- **WRITTEN REQUEST**
Can you rewrite the lines of the listing from the line with "Task: Bookmark the" up to and including the line with "Click the user", putting "project tab" in place of "project link" and leaving everything else unchanged?

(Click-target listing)
============
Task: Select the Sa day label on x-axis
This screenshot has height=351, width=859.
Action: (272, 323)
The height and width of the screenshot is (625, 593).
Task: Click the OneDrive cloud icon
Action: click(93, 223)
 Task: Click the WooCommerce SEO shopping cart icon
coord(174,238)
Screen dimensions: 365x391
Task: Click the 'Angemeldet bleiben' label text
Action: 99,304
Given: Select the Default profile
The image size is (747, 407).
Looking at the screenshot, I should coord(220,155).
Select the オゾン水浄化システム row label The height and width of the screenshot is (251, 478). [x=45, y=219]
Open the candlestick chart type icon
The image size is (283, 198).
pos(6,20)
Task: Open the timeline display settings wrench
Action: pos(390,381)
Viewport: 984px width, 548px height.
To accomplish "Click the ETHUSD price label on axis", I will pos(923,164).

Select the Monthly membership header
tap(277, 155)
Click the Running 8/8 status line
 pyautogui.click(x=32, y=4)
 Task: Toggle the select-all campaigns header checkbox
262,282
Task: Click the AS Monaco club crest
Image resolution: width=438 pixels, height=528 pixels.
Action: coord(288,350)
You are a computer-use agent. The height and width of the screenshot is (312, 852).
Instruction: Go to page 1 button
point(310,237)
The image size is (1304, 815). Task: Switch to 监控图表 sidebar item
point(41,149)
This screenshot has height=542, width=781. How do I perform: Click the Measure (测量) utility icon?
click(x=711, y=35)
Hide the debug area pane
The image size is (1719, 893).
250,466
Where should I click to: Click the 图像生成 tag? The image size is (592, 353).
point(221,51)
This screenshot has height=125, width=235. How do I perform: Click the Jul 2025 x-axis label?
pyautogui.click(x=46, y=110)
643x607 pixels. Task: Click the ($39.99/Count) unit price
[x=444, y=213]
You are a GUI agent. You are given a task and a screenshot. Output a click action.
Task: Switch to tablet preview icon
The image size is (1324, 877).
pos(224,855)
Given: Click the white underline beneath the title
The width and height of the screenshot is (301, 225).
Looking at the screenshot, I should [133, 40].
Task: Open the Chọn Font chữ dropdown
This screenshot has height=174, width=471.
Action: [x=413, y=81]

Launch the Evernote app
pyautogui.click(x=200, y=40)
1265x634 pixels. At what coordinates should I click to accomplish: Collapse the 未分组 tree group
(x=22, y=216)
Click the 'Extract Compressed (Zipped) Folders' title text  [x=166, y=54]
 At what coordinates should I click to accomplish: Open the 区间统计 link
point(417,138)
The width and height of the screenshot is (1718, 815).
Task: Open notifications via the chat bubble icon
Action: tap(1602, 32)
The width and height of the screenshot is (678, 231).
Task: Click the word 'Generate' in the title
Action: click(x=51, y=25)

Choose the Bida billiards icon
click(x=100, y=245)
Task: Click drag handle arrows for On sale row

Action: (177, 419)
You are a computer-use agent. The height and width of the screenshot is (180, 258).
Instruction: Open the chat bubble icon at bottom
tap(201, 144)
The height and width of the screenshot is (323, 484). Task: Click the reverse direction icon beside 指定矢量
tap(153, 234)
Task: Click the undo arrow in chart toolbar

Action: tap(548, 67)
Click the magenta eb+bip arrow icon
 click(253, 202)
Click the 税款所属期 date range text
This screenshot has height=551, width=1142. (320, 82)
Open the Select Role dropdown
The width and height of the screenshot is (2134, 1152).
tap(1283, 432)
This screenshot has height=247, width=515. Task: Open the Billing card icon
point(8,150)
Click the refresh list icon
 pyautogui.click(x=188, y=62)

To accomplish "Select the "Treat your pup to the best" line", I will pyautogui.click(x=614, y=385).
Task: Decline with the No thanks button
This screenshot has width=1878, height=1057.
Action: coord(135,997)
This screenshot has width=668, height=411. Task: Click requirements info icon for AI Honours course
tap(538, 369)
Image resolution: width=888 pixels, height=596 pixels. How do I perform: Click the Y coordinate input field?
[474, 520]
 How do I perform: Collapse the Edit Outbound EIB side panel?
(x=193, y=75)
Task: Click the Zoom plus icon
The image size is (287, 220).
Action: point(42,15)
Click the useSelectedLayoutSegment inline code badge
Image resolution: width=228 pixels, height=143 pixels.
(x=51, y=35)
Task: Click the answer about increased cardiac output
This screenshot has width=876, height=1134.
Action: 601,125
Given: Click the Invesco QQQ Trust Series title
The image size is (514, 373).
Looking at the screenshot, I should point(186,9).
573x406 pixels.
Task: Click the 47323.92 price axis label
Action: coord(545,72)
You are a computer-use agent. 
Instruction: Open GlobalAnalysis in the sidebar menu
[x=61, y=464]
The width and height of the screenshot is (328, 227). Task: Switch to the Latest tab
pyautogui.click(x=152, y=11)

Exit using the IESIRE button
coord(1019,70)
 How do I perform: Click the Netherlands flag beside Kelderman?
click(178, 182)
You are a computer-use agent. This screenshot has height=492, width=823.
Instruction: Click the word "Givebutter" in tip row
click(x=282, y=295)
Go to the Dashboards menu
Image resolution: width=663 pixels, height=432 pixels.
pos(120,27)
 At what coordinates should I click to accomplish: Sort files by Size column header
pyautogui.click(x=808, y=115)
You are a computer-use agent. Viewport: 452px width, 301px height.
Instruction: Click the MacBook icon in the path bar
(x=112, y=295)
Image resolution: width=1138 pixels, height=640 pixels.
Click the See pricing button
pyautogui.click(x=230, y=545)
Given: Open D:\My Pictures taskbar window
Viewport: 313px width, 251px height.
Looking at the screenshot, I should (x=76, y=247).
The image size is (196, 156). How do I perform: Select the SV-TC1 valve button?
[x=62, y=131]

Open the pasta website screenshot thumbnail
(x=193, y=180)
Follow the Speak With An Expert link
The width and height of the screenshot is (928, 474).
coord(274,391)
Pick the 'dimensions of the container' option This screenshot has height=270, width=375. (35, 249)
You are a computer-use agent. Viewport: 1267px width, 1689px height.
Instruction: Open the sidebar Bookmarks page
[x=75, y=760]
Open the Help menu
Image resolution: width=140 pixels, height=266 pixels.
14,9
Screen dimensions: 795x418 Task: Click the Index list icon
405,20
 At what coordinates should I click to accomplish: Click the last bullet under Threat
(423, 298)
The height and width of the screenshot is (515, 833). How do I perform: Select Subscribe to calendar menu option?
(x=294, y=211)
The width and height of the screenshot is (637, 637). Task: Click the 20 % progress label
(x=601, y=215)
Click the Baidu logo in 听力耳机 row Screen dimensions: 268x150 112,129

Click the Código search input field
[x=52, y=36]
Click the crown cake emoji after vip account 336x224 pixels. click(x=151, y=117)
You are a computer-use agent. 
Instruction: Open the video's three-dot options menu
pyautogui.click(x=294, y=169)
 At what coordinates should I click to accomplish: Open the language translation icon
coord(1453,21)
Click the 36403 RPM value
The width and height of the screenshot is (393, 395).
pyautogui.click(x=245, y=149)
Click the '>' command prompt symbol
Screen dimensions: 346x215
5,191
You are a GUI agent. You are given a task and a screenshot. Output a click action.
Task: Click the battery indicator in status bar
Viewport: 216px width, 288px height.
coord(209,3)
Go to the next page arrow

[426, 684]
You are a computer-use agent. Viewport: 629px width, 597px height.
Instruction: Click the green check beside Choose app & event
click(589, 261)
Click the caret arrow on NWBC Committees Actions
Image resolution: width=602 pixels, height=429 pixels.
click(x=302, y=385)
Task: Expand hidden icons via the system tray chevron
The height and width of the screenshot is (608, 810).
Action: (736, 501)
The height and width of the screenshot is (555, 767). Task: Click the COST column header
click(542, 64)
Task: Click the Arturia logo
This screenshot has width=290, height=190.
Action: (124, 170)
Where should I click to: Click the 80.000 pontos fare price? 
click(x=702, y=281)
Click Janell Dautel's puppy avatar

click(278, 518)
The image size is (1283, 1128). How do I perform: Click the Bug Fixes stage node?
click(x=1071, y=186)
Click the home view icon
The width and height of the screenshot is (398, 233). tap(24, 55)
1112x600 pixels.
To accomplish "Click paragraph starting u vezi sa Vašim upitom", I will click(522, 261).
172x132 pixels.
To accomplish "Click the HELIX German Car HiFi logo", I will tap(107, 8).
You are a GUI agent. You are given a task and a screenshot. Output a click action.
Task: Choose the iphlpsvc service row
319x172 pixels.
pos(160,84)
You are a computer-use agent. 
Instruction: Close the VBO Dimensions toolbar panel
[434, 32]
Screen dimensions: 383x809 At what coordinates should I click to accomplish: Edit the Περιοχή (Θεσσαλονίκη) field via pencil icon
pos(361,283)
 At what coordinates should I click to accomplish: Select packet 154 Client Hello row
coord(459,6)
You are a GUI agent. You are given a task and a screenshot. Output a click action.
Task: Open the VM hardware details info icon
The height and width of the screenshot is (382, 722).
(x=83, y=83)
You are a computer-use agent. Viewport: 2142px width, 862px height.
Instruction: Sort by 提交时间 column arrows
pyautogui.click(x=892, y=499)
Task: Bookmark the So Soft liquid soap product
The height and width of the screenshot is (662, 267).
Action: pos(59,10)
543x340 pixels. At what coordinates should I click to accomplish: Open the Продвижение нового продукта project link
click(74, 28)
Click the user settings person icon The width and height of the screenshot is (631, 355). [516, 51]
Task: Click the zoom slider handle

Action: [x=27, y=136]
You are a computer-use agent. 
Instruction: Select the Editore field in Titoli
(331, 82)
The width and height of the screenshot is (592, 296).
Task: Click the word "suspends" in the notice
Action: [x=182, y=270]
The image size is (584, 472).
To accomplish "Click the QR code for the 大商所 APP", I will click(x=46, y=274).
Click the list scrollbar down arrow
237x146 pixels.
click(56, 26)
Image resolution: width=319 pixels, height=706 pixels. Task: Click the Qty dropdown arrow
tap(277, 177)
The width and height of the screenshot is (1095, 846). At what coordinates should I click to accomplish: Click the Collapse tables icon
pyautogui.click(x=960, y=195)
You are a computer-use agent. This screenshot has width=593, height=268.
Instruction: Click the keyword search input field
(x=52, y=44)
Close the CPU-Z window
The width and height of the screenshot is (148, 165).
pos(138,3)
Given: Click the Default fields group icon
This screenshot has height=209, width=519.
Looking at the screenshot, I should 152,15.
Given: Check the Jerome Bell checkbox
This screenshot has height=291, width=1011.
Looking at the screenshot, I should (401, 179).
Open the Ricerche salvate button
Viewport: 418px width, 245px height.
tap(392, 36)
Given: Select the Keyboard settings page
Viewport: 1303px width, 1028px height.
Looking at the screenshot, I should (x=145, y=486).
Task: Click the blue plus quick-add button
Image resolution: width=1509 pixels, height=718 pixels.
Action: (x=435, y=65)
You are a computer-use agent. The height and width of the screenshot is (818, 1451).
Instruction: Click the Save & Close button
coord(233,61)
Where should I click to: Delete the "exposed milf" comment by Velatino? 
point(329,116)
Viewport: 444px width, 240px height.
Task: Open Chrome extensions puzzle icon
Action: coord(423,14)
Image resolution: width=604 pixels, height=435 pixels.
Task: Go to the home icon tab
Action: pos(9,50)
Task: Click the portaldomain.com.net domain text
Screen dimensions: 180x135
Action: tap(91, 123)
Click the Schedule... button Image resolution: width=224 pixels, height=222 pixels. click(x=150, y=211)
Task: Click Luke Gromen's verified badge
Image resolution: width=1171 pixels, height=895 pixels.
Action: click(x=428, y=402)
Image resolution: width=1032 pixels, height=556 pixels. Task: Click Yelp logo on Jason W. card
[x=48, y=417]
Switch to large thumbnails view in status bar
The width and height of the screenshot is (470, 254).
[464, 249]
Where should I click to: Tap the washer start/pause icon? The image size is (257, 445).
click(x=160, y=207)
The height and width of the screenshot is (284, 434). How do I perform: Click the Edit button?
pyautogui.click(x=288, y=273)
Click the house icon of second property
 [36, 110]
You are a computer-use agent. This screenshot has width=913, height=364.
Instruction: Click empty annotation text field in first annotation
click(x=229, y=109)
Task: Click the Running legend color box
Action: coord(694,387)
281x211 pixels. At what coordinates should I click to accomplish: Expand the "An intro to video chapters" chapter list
============
- **EXERCISE RESPONSE**
Task: Bookmark the So Soft liquid soap product
The height and width of the screenshot is (662, 267).
Action: pos(59,10)
543x340 pixels. At what coordinates should I click to accomplish: Open the Продвижение нового продукта project tab
click(74, 28)
Click the user settings person icon The width and height of the screenshot is (631, 355). [516, 51]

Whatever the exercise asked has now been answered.